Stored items
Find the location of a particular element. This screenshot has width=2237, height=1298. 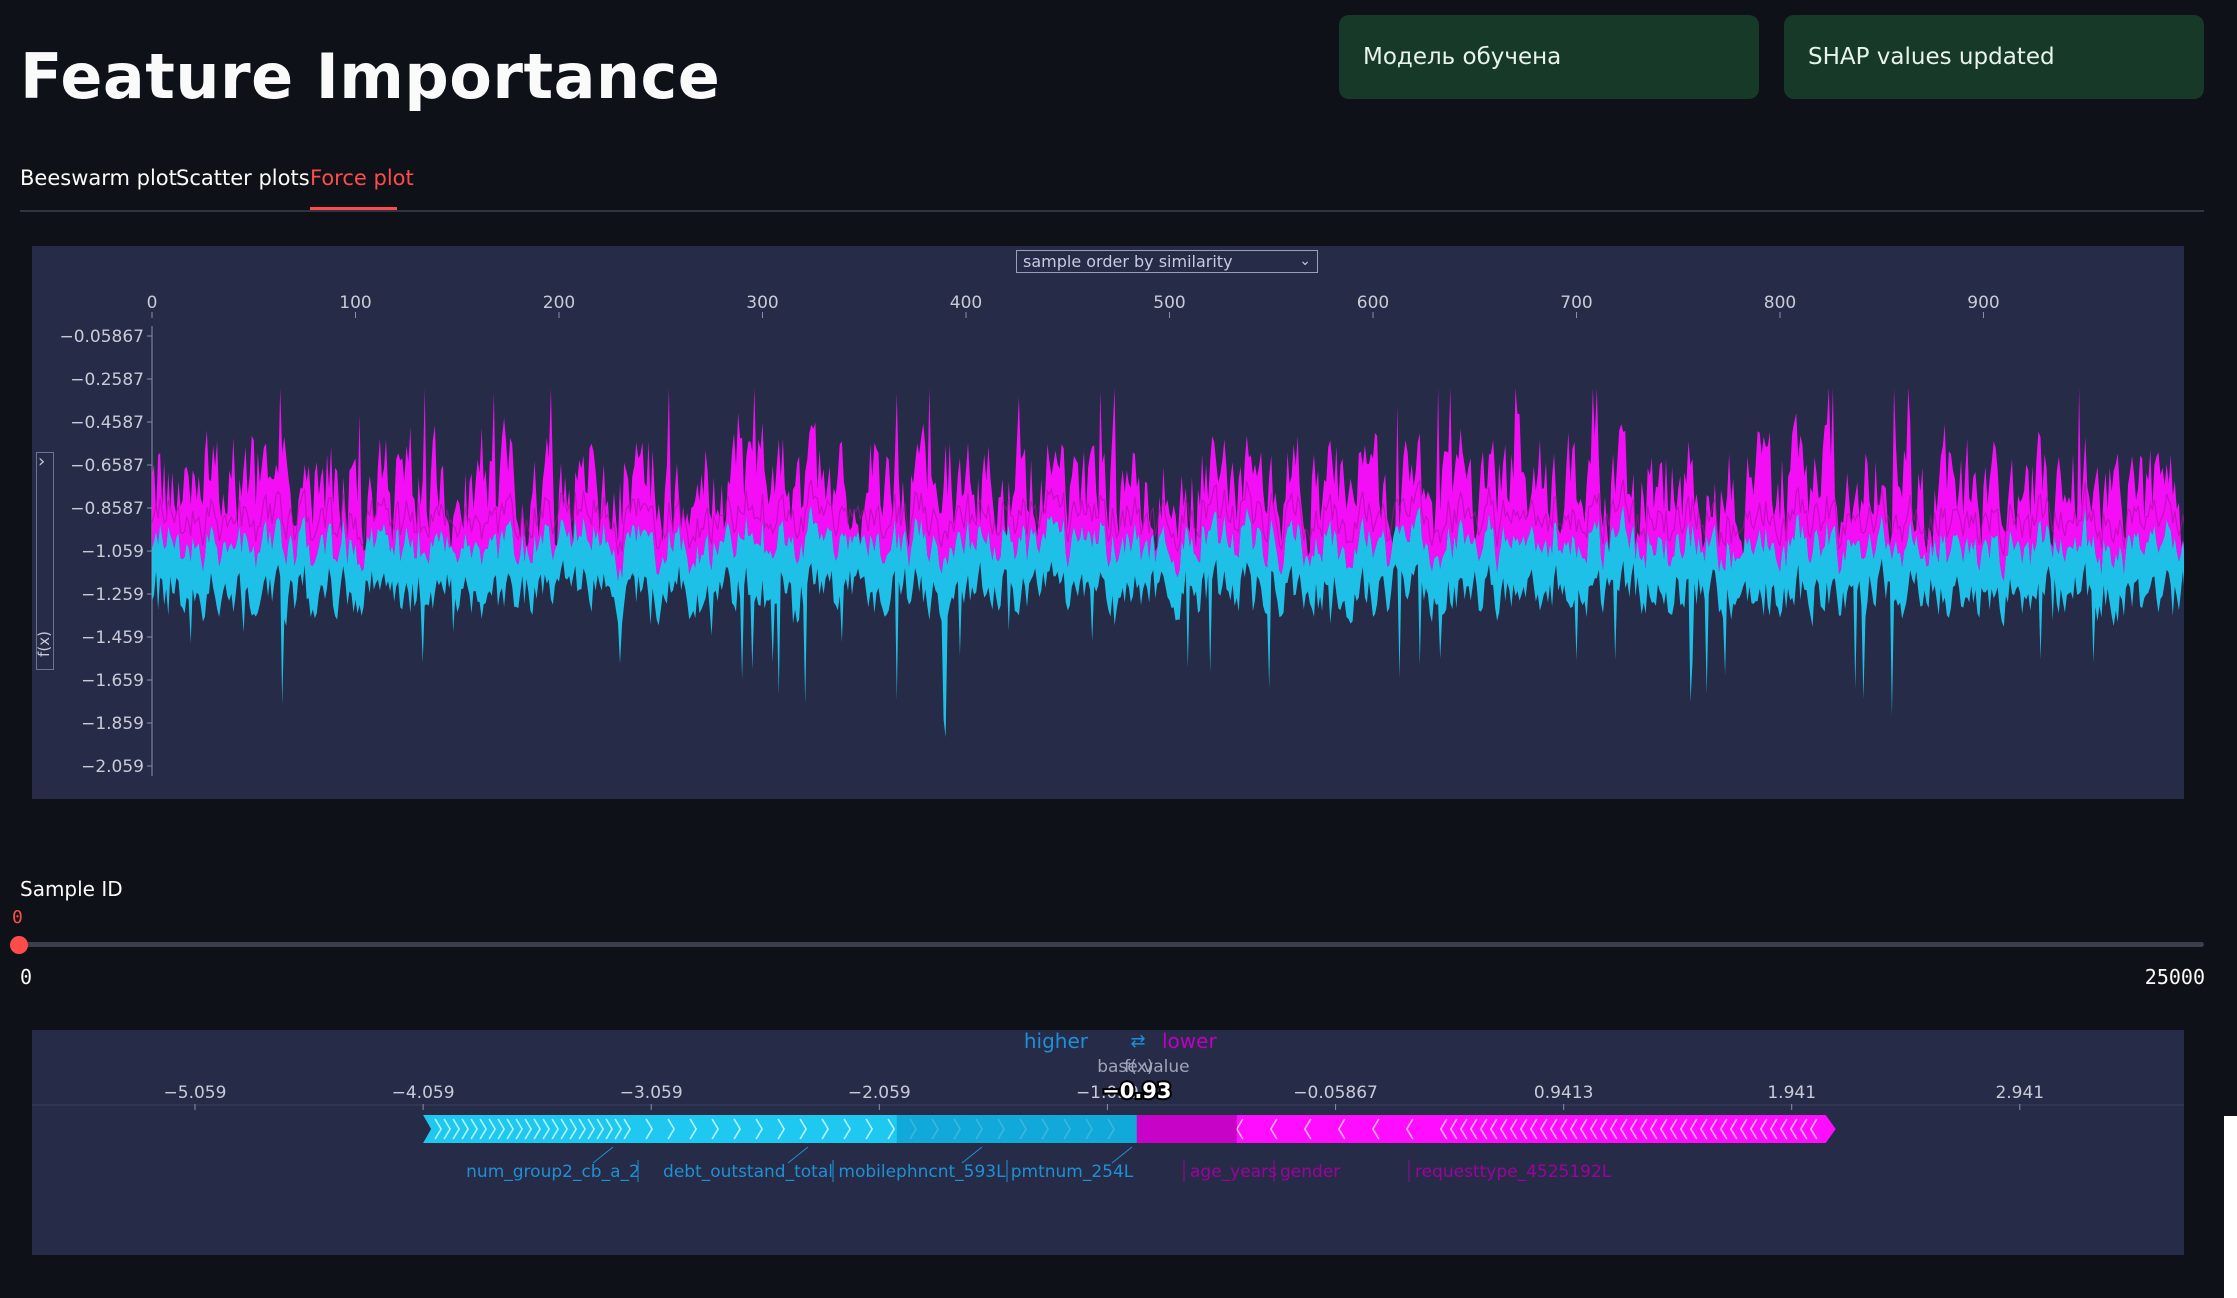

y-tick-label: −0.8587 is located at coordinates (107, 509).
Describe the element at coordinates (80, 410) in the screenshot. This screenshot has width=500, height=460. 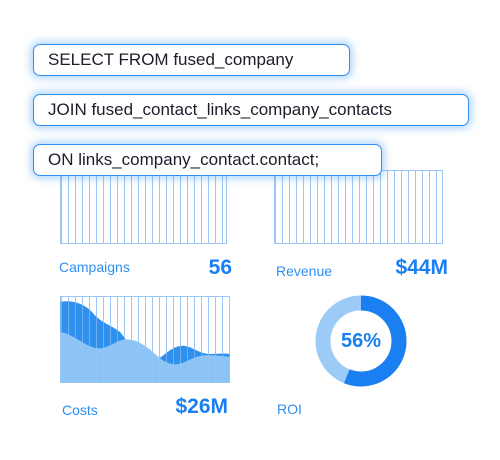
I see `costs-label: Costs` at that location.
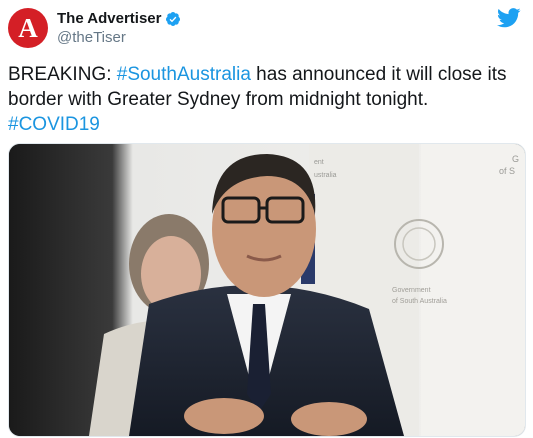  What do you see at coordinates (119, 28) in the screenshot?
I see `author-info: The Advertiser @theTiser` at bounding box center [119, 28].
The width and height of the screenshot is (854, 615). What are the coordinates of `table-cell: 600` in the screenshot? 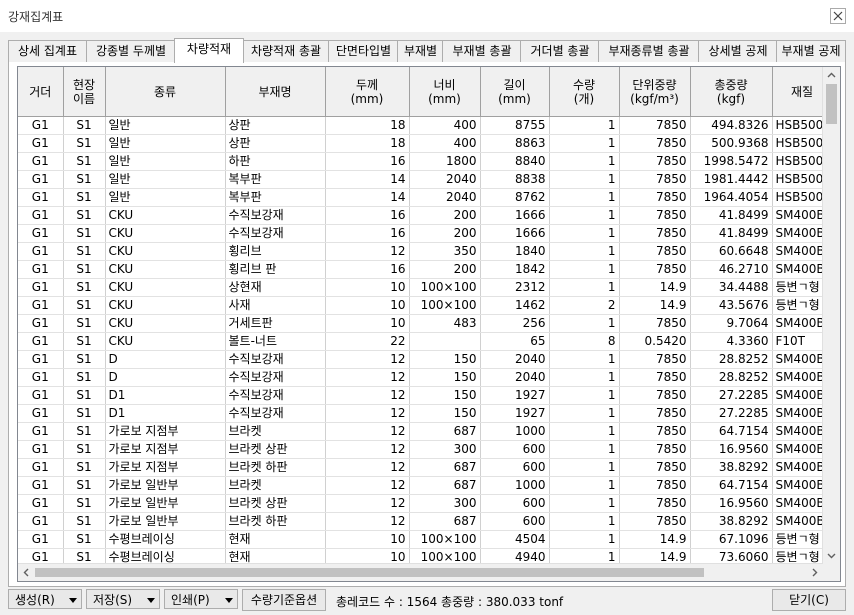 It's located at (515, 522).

■ What you have to do ■
Reproduce the stretch of entries from the beginning through the line containing "y-tick-label: −0.8587 is". Leave the pictures out of your copy.

■ Answer for the task ■
Find the location of a particular element. This screenshot has width=2237, height=1298. 

y-tick-label: −0.8587 is located at coordinates (107, 509).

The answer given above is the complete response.